# DATA RECORDS
□ □ □ □ □
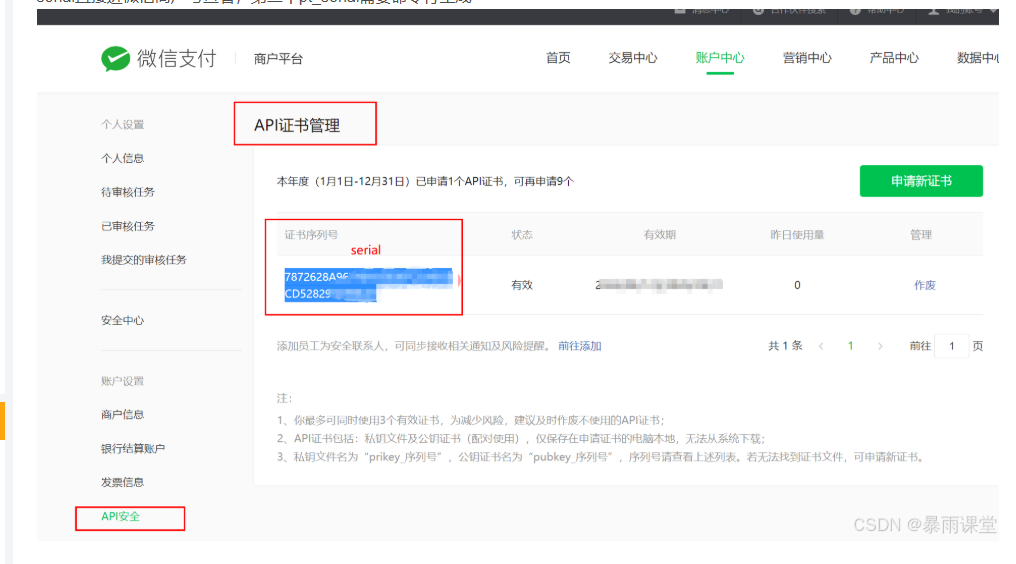The width and height of the screenshot is (1016, 564).
Task: Click the green 申请新证书 button
Action: tap(921, 181)
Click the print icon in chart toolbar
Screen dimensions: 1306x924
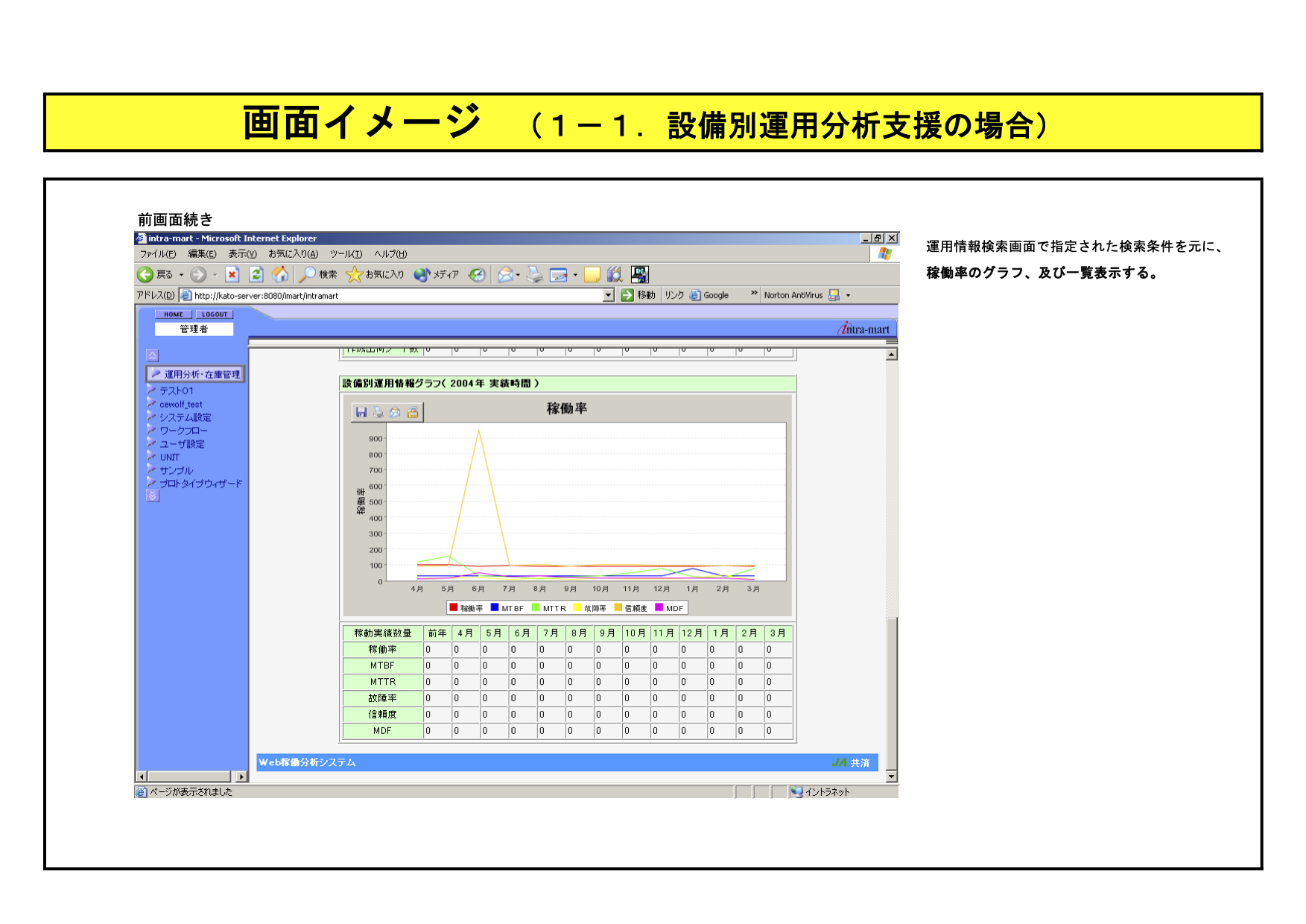(378, 412)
□ □ □ □ □
# PROBLEM
Using the material above, restate word for word the lines from the line that has "Click the print icon in chart toolbar" to the last line, inclusive, with pictures omitted.

# EXERCISE ANSWER
Click the print icon in chart toolbar
Screen dimensions: 1306x924
(378, 412)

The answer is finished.